The change reflects the higher costs of running Xtranormal as the site's popularly grew.
More than 2 million people now use its simple moviemaking tools, up from about 500,000 in June. According to Xtranormal, those users have published about 9.3 million videos so far. Some of the videos have received thousands or even millions of views, further boosting Xtranormal's popularity and usage.
This will be interesting to watch develop. I recall having some lively conversations a few years back with friends in the media biz and stating that the day will come when the cost for user-made content will shift from the consumer (via micro-payments, paywalls, ads, subscriptions, etc.) to the producer. my logic was simple- hosting these things costs a lot of money and somebody has to pay for it since viewers have proven rather unwilling to do so. A ton of hot social media sites are facing this issue. Twitter, Youtube, Vimeo, etc. Youtube is a bit of an exception since it has the Google sugar-daddy to keep it in heels and fur, but for the rest it's not as simple. How do you make money and not sacrifice the user experience which was so vital to getting popular enough to survive the start-up and attract some nice Series A capital investment from VCs? The Dot.Com boom of the late 90's taught us that investors are only so willing to keep pouring money into hot online spaces with no real business plans.
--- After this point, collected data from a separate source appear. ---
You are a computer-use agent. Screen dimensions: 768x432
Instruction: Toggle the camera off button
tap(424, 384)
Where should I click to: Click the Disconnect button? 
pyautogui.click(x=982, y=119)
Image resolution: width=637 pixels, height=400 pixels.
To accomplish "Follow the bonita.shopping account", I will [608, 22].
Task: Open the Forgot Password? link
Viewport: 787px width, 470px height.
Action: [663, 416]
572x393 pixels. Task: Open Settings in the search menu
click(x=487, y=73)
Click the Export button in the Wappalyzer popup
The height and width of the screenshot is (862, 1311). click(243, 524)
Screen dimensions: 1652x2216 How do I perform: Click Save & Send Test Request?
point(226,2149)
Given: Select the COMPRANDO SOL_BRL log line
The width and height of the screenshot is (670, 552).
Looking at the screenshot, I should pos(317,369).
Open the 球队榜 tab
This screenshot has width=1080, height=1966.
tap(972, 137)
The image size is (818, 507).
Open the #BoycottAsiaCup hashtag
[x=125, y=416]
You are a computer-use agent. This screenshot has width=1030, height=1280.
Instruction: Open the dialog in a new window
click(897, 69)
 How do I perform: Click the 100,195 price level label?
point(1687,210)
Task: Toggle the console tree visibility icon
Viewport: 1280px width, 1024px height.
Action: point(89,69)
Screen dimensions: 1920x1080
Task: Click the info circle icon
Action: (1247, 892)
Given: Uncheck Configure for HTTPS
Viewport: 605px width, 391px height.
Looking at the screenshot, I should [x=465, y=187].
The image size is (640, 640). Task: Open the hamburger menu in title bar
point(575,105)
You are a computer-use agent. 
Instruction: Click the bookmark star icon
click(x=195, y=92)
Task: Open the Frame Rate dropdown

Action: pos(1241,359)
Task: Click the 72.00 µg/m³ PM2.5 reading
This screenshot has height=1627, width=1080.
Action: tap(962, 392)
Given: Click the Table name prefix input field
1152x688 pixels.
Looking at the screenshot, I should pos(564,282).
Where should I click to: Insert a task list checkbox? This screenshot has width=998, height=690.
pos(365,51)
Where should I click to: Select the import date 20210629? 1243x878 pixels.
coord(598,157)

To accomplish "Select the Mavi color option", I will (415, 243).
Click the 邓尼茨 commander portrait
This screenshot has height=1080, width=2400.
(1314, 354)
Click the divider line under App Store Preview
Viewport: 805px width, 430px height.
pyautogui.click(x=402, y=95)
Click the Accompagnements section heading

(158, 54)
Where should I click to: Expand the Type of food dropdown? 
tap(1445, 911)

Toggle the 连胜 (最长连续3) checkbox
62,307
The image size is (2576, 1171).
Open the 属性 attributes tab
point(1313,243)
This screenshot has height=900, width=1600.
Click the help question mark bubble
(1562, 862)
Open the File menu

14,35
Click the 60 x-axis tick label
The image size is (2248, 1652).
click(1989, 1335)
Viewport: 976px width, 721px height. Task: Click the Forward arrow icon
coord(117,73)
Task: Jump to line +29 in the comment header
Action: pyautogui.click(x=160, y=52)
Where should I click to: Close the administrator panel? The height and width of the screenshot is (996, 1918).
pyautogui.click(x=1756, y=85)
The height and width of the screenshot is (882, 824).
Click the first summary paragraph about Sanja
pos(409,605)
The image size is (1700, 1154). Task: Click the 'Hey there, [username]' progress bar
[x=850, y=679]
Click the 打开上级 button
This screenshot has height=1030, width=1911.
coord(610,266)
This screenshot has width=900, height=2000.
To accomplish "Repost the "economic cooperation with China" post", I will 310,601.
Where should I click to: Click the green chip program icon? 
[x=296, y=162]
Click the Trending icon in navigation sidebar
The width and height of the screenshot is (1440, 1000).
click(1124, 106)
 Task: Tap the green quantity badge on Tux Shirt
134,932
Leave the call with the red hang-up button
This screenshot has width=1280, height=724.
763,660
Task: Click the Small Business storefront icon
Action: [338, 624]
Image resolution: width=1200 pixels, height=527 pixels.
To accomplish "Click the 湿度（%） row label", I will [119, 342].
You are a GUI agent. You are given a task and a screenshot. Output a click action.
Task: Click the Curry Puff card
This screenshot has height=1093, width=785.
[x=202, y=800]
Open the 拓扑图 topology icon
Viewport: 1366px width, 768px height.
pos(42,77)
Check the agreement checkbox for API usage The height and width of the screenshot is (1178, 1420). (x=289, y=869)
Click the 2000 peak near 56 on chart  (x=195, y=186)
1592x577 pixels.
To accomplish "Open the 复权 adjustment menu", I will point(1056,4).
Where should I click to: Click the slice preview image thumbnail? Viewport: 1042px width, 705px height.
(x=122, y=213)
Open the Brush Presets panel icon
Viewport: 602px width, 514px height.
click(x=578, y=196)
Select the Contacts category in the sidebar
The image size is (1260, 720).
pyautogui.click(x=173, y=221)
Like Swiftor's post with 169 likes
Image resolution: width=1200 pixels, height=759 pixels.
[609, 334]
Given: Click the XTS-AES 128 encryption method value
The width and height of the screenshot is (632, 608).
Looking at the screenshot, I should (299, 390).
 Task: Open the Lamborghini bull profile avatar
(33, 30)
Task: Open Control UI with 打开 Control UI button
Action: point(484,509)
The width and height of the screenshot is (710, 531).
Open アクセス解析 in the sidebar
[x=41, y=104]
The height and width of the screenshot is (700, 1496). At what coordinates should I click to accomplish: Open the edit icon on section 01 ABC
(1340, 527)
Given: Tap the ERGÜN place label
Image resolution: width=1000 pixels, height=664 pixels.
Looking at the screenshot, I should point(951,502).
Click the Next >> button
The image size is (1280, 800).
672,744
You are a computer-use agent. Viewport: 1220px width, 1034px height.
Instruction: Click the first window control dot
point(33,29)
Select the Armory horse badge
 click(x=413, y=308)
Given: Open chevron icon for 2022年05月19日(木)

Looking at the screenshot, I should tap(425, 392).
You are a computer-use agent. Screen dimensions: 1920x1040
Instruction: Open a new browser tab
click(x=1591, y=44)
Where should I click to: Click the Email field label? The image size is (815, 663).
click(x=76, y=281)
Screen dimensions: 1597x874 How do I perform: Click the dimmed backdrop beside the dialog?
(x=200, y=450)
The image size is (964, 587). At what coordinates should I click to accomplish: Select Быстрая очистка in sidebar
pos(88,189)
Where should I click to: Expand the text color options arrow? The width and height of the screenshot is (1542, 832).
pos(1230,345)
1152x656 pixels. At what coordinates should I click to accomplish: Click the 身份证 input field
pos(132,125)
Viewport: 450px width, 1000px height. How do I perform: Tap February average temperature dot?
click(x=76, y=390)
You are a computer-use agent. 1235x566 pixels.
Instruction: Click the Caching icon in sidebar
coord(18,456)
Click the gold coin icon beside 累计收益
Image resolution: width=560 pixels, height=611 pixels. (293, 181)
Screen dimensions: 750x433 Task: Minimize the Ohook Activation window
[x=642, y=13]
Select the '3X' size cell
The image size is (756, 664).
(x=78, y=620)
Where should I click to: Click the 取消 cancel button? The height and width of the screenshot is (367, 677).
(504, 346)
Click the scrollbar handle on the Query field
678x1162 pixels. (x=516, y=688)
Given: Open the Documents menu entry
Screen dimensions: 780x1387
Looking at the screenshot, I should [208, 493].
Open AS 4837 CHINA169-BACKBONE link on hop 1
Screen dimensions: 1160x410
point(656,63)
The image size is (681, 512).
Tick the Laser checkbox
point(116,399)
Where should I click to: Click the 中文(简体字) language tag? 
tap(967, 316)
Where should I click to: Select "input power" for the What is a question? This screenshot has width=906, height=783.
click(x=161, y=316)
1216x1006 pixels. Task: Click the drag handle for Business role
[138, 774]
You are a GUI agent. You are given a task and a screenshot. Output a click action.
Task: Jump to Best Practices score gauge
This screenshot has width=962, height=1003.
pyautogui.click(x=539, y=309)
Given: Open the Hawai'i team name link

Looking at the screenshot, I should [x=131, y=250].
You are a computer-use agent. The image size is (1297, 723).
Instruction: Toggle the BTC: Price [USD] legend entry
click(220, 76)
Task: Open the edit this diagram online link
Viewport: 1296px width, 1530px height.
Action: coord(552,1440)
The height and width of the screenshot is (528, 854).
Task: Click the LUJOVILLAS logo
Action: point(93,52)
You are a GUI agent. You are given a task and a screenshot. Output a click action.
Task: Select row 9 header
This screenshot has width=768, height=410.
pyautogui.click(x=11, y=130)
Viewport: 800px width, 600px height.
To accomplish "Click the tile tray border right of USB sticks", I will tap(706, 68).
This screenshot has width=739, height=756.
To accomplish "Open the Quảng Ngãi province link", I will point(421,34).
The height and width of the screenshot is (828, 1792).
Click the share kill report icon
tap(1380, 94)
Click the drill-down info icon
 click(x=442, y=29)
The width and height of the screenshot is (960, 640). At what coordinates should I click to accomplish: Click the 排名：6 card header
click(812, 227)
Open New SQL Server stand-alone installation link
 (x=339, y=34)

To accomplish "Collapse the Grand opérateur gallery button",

As noted, consumers of user-created content have shown little willingness to pay for content and online ad rates are so depressed that only the largest of aggregators (ie: Google) can survive on the micro-finance level of online ads. Sooner or later someone was bound to try and see if the content makers would be willing to pony up some cash in order to have access to the big microphone that is the internet. Vanity publishing goes digital age.